(Material shown)

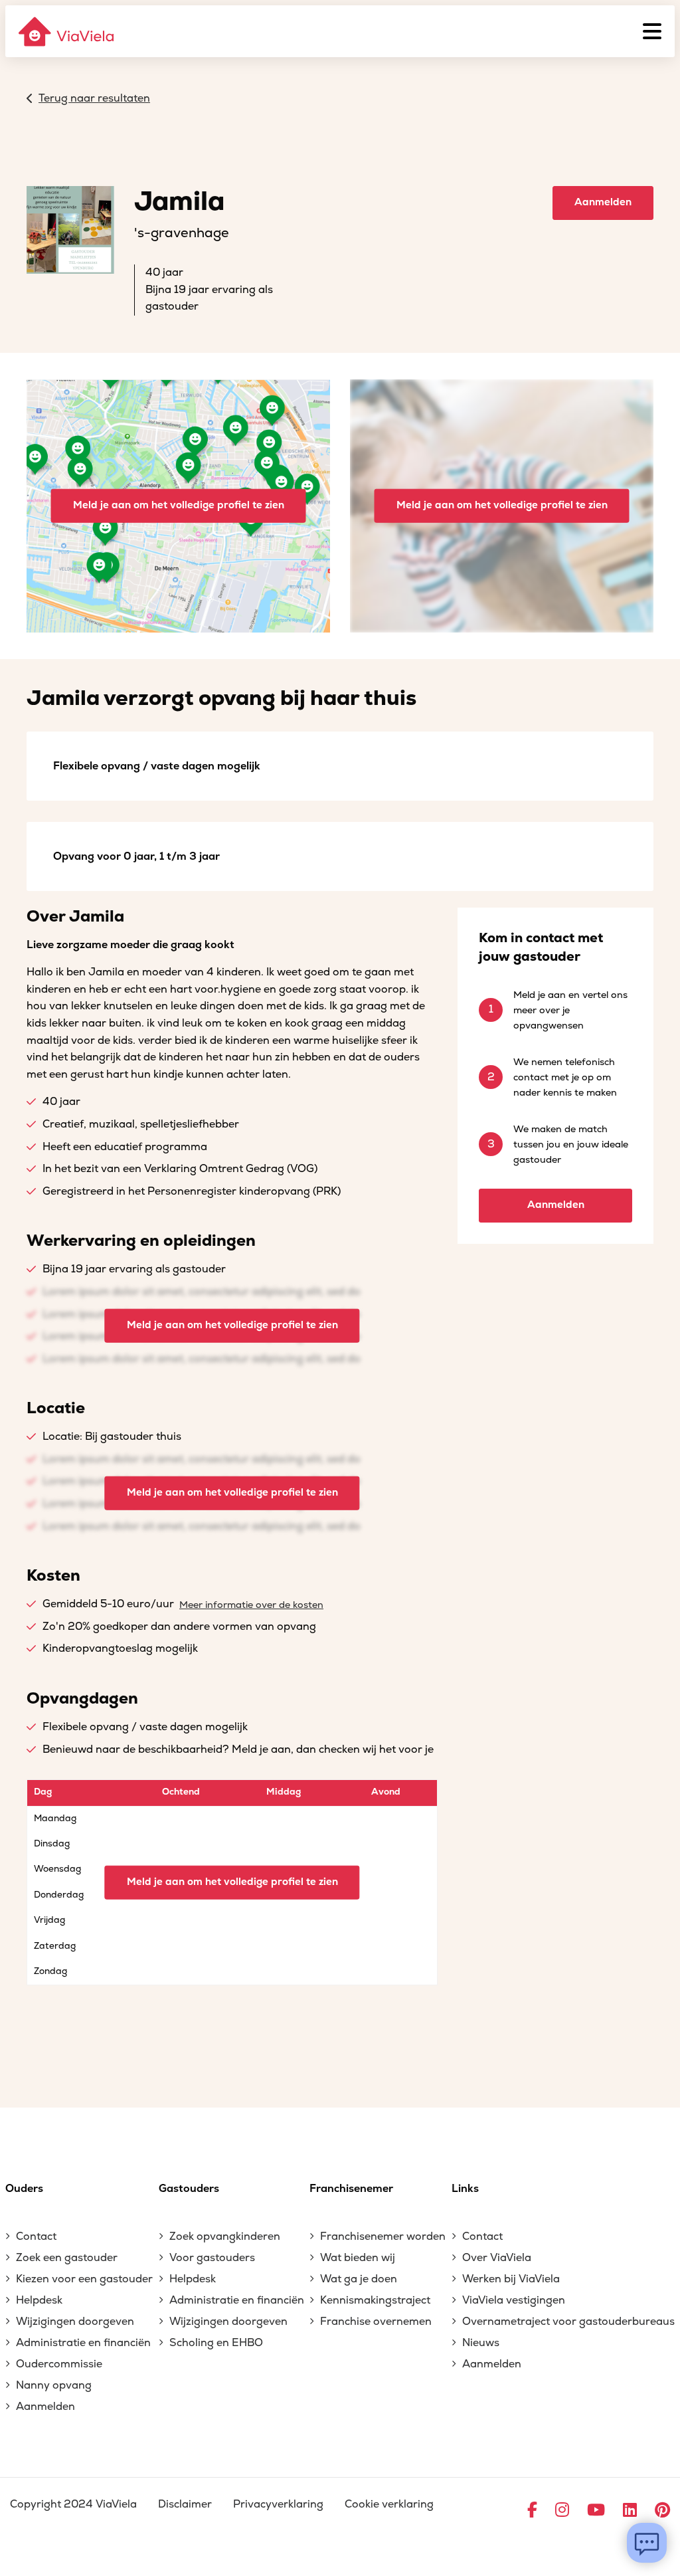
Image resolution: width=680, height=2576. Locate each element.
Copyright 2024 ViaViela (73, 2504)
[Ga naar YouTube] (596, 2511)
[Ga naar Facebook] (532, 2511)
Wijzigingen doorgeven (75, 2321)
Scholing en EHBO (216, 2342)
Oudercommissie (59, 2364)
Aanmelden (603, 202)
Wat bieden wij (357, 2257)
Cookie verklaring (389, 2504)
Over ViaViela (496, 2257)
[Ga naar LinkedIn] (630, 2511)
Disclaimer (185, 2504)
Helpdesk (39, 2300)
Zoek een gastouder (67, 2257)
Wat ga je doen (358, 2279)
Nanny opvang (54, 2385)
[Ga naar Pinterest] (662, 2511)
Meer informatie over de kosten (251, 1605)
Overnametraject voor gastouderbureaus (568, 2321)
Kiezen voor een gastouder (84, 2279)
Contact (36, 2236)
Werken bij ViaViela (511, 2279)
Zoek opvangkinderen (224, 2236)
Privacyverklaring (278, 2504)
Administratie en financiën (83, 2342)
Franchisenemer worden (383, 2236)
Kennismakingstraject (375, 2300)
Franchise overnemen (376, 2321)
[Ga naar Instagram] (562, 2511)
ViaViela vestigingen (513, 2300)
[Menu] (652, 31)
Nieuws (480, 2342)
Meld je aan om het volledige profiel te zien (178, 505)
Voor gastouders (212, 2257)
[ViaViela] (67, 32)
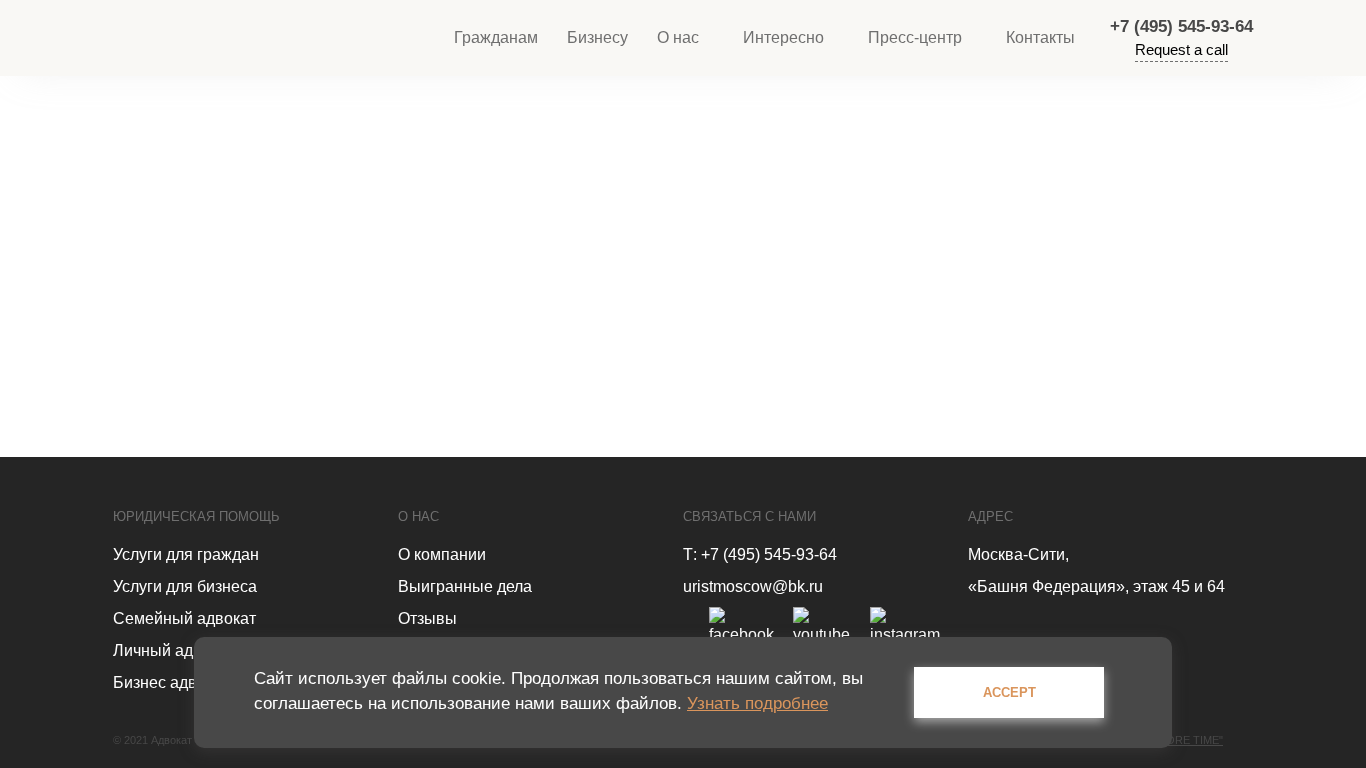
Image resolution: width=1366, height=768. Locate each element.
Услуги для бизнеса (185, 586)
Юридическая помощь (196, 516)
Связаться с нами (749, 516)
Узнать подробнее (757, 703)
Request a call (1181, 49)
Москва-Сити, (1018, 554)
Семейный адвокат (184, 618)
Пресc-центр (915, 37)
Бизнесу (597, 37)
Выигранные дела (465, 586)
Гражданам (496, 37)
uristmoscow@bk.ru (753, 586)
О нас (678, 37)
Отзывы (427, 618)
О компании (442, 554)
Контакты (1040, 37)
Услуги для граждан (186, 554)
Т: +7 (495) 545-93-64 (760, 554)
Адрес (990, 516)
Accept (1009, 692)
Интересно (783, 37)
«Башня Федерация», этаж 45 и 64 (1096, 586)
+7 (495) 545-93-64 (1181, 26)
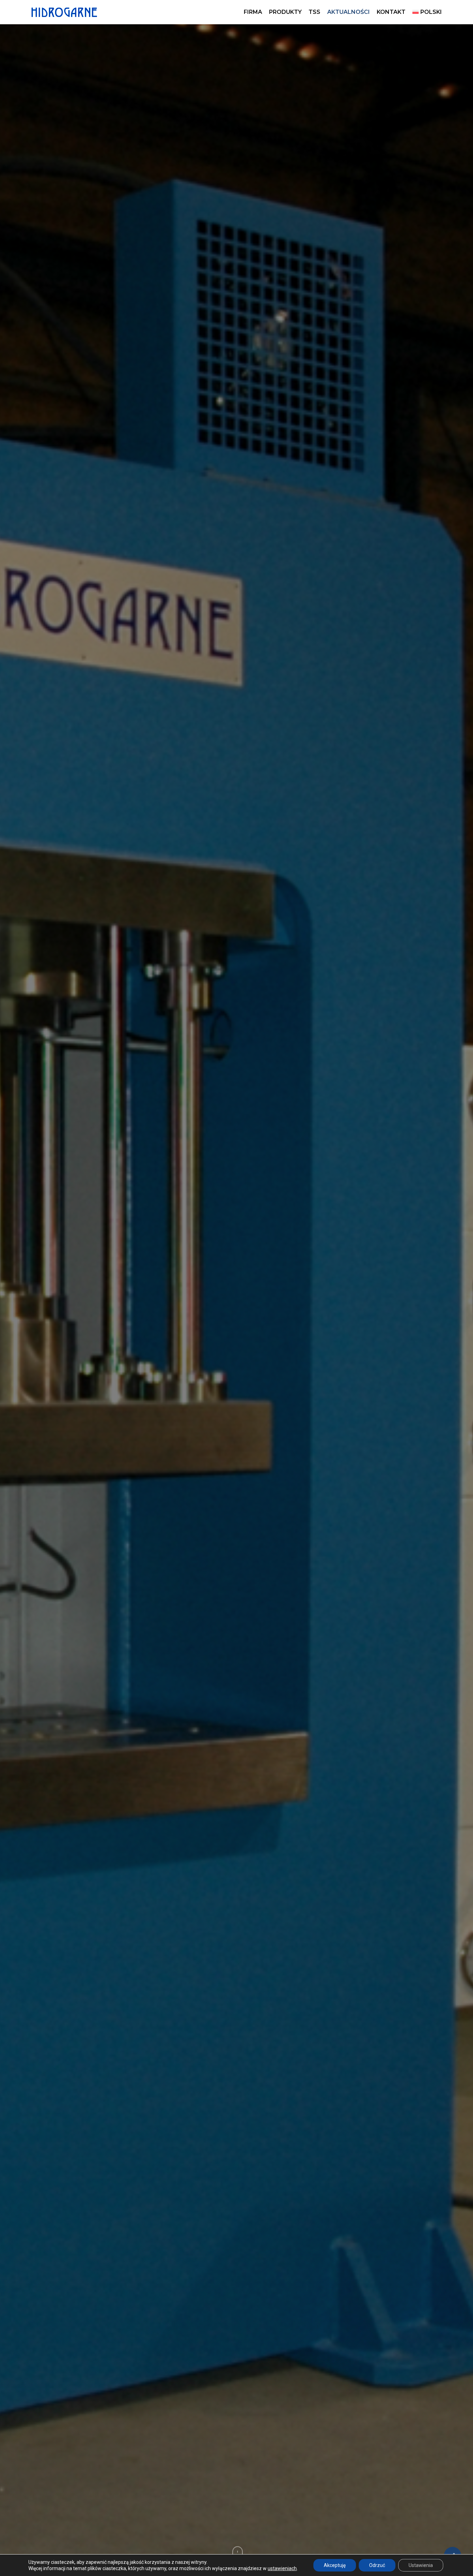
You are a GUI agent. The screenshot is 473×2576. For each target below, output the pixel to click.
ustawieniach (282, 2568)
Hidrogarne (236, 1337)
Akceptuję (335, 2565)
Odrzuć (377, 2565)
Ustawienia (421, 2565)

(End Material shown)

_Task item:_
Retrieve every line above holding the word "each".

_Expected answer:_
Image resolution: width=680, height=2576. Locate each element.
Image resolution: width=1366, height=768. Locate each element.
You are a GUI agent. The screenshot is 473×2576. For each target below, output the pixel to click.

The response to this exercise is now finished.